Most scholars date the inscription to prior to AD 70—that is before the destruction of the Temple in Jerusalem.  If this dating is correct, then this inscription provides clear contemporary evidence of at least one synagogue building in Jerusalem even while the Temple was still standing!

The term “synagogue” is used 43 times in the Gospels in association with the ministry of Jesus.  In one instance, Luke 7:1–8, there is a clear reference to a building—not merely a “gathering.”  But archaeologically, not many first century AD synagogue buildings have been found—thus the importance of a synagogue building being mentioned in this first century inscription.

According to this inscription it is also clear that the Torah was read and the “precepts” were studied (= teaching of the commandments) in the synagogue.

Note, that there is no mention of prayers and/or singing!  Note too that neither praying nor singing are mentioned in Jesus’ experience in the synagogue in Nazareth (Luke 4:16–30), nor in Paul’s experience in the synagogue of Pisidian Antioch, ca. AD 37 (Acts 13:14ff).

In addition there was an “inn” with auxiliary rooms and installations near the Jerusalem synagogue.  This was for the use of Jewish pilgrims from “abroad”—note the 15 different people groups that were in Jerusalem on Pentecost (Acts 2:7–12).

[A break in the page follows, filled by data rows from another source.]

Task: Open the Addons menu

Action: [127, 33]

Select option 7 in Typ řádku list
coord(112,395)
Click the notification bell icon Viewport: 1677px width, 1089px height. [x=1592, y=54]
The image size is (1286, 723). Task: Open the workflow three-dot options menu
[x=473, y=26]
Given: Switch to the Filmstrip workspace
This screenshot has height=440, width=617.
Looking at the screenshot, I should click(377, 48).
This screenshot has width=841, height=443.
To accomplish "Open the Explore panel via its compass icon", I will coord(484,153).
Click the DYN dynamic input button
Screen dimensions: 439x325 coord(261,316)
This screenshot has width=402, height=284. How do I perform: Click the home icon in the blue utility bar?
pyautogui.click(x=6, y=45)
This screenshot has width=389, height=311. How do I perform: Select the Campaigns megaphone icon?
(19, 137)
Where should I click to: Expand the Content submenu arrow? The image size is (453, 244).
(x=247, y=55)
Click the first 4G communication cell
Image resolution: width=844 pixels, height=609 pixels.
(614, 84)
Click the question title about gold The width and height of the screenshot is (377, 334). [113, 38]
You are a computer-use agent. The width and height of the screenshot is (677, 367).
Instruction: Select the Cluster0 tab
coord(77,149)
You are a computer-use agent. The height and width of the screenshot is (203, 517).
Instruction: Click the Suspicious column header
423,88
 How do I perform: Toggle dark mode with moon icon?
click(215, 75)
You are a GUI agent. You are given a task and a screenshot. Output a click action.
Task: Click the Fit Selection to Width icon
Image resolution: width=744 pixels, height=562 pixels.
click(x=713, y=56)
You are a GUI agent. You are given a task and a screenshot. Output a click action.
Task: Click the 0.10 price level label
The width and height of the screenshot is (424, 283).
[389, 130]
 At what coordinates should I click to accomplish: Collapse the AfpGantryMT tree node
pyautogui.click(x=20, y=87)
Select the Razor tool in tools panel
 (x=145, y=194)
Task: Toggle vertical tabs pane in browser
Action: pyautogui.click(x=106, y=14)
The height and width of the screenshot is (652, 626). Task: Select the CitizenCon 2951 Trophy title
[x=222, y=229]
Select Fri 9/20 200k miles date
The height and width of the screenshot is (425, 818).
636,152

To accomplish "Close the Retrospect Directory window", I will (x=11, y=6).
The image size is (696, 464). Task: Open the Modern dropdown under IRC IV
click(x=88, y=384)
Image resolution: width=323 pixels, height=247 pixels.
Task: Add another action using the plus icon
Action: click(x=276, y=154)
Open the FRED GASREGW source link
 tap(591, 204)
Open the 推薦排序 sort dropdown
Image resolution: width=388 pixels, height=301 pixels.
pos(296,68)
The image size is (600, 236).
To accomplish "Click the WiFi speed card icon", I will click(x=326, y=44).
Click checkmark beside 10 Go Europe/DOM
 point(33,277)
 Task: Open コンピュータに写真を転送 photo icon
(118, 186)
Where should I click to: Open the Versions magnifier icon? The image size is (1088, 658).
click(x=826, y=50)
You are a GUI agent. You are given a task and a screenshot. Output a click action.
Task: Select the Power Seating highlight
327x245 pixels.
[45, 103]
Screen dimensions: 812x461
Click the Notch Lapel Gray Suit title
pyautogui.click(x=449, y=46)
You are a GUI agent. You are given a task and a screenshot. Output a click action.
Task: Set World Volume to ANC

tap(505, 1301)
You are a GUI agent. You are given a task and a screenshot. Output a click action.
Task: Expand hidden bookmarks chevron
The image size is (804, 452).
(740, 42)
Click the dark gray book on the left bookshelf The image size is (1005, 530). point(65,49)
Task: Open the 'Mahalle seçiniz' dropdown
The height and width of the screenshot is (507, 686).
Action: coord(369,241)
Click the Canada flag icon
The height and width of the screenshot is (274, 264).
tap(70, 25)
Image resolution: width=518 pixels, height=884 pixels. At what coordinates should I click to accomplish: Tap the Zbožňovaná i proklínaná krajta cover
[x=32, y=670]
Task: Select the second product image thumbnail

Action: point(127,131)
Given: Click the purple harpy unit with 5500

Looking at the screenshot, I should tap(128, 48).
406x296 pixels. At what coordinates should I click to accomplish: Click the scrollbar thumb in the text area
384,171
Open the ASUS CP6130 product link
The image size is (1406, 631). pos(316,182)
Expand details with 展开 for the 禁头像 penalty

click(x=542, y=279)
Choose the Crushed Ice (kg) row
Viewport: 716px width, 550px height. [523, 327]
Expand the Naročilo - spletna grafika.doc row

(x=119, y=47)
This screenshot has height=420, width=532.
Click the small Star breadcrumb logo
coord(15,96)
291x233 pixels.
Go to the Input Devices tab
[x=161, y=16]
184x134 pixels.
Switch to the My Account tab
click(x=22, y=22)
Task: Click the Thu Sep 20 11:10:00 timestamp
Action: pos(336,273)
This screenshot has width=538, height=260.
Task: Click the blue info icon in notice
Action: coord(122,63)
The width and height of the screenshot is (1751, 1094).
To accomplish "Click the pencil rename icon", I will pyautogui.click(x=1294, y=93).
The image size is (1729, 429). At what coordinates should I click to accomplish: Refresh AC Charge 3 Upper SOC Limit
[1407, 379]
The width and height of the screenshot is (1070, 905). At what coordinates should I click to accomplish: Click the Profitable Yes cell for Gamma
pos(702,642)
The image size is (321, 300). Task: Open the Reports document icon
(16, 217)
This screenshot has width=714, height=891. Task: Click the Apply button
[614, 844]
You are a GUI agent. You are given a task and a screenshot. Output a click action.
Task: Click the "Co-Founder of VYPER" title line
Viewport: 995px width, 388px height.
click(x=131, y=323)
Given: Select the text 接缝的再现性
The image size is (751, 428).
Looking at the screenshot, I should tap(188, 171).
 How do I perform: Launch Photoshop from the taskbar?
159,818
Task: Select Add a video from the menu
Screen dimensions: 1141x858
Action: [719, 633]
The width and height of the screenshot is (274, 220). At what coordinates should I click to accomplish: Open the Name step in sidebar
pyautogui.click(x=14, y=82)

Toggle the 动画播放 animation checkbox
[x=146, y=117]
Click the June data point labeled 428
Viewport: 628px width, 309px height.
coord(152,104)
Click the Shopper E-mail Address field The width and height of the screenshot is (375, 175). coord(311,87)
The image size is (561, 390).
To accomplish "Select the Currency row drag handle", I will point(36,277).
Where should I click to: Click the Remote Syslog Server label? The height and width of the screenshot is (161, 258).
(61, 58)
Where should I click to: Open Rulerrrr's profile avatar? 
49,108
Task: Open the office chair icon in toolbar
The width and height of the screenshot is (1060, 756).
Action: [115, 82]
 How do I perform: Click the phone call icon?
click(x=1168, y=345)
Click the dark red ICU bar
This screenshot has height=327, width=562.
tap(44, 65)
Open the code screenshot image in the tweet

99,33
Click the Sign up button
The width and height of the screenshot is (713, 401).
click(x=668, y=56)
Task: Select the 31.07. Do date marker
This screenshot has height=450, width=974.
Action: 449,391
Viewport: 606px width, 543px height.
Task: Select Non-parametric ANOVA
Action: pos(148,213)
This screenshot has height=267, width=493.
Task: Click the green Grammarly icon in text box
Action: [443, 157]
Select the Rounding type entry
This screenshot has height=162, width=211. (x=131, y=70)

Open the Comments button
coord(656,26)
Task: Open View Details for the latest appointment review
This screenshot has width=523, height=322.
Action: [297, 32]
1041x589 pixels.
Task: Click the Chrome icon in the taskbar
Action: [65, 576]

For an accessible discussion of this inscription see:   Fant, Clyde E., and Mitchell G. Reddish, “Theodotus Synagogue Inscription,” pp. 358–60.   Lost Treasures of the Bible — Understanding the Bible Through Archaeological Artifacts in World Museums. Grand Rapids, MI: Eerdmans, 2008.  They also have provided a translation of the inscription on page 358.

For a detailed discussion of this inscription see:  Kloppenborg, John S.     “The Theodotos Synagogue Inscription and the Problem of First –Century Synagogue Buildings.” Pages 236–82 in Jesus and Archaeology. Edited by James H. Charlesworth. Grand Rapids, MI: Eerdmans, 2006.